§ **Excerpt**
Nagin’s self-assuredness and confidence—what Jed Horne, then city editor of the Times-Picayune, described as the mayor’s “loose-limbed affability”—served him well in his first few years of office. His communications director, Sally Forman, spoke of the shift she felt when the mayor walked into a room. Her boss, she said, would “captivate onlookers with his polished style, muscular build, and trademark shaved head.” Once a month, Nagin got into a Rambo-looking black SUV he nicknamed Big Daddy, and the two of them would tape a show on his old cable-access channel. He always looked great, Forman said, dressed in a crisp white shirt, silver cuff links, and a dark pinstripe suit.
Yet governing meant more than looking and sounding a part. Nagin’s decision to make a radical break, seeking out top people who had little or no government experience to help him run City Hall, was principled, maybe even admirable. But he was also on his third chief of staff when Katrina hit, and she had been on the job for less than a month. Sally Forman, who had started as the city’s chief of protocol before being promoted to communications director a year into Nagin’s tenure, was one of the more seasoned members of his team.

§ **Brief 1**
Retype the entries word for word, starting with the line that contains "Where should I click to: Click the green" and going on through the last line of the entries.

§ **Input records**
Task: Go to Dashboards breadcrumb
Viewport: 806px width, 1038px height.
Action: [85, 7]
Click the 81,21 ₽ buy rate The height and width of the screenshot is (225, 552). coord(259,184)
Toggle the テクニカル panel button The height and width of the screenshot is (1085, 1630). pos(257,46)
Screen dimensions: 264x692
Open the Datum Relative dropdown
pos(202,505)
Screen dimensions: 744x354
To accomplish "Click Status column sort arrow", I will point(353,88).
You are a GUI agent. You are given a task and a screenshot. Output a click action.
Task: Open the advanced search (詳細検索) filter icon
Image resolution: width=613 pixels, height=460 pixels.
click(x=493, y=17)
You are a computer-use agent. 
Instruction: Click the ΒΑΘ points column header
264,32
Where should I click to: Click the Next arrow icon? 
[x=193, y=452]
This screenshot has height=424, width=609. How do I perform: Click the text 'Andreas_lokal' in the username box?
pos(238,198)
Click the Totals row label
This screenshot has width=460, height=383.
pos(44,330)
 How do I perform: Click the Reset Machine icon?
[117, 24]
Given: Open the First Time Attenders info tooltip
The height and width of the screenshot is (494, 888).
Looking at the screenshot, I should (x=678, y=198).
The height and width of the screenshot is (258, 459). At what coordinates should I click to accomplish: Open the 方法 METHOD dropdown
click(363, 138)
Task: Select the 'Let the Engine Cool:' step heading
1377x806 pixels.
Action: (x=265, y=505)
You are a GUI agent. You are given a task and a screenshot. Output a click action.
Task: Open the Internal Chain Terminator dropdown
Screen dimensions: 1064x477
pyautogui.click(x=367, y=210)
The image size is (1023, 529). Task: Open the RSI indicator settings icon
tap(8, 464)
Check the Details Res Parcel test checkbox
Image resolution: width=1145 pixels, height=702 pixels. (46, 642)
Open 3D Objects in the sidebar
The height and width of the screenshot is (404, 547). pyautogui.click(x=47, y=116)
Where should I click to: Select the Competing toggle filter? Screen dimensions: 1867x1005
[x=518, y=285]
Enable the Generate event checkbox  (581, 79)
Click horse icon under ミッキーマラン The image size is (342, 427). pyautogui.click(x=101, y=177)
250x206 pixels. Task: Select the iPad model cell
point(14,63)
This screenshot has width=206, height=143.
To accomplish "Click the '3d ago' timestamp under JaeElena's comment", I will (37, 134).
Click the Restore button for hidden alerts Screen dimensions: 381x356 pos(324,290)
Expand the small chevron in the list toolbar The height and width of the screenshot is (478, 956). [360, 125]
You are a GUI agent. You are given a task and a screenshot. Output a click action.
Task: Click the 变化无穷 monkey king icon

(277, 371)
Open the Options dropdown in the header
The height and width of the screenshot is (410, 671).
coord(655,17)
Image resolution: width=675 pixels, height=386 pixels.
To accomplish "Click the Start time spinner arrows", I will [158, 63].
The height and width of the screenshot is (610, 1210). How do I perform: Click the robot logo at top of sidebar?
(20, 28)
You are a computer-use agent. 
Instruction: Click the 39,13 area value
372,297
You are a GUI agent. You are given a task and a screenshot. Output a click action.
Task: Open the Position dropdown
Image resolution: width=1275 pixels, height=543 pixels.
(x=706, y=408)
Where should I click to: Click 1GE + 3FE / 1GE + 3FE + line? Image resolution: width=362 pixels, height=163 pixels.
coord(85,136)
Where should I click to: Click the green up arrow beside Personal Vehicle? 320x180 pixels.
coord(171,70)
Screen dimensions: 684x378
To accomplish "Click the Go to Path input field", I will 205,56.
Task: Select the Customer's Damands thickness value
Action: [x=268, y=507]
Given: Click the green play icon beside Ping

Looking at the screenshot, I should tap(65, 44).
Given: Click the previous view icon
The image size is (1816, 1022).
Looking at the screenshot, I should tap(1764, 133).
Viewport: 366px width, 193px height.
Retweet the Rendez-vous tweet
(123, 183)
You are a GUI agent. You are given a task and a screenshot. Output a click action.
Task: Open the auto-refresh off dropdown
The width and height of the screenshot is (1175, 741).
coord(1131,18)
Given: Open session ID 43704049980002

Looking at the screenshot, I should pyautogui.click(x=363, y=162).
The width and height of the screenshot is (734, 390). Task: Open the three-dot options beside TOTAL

§ **Brief 2**
Echo the passage on Mayor Nagin exactly, starting with "Yet governing meant" and going on through "of his team.".

§ **Exercise response 1**
Where should I click to: Click the green up arrow beside Personal Vehicle? 320x180 pixels.
coord(171,70)
Screen dimensions: 684x378
To accomplish "Click the Go to Path input field", I will 205,56.
Task: Select the Customer's Damands thickness value
Action: [x=268, y=507]
Given: Click the green play icon beside Ping

Looking at the screenshot, I should tap(65, 44).
Given: Click the previous view icon
The image size is (1816, 1022).
Looking at the screenshot, I should tap(1764, 133).
Viewport: 366px width, 193px height.
Retweet the Rendez-vous tweet
(123, 183)
You are a GUI agent. You are given a task and a screenshot. Output a click action.
Task: Open the auto-refresh off dropdown
The width and height of the screenshot is (1175, 741).
coord(1131,18)
Given: Open session ID 43704049980002

Looking at the screenshot, I should pyautogui.click(x=363, y=162).
The width and height of the screenshot is (734, 390). Task: Open the three-dot options beside TOTAL

§ **Exercise response 2**
Yet governing meant more than looking and sounding a part. Nagin’s decision to make a radical break, seeking out top people who had little or no government experience to help him run City Hall, was principled, maybe even admirable. But he was also on his third chief of staff when Katrina hit, and she had been on the job for less than a month. Sally Forman, who had started as the city’s chief of protocol before being promoted to communications director a year into Nagin’s tenure, was one of the more seasoned members of his team.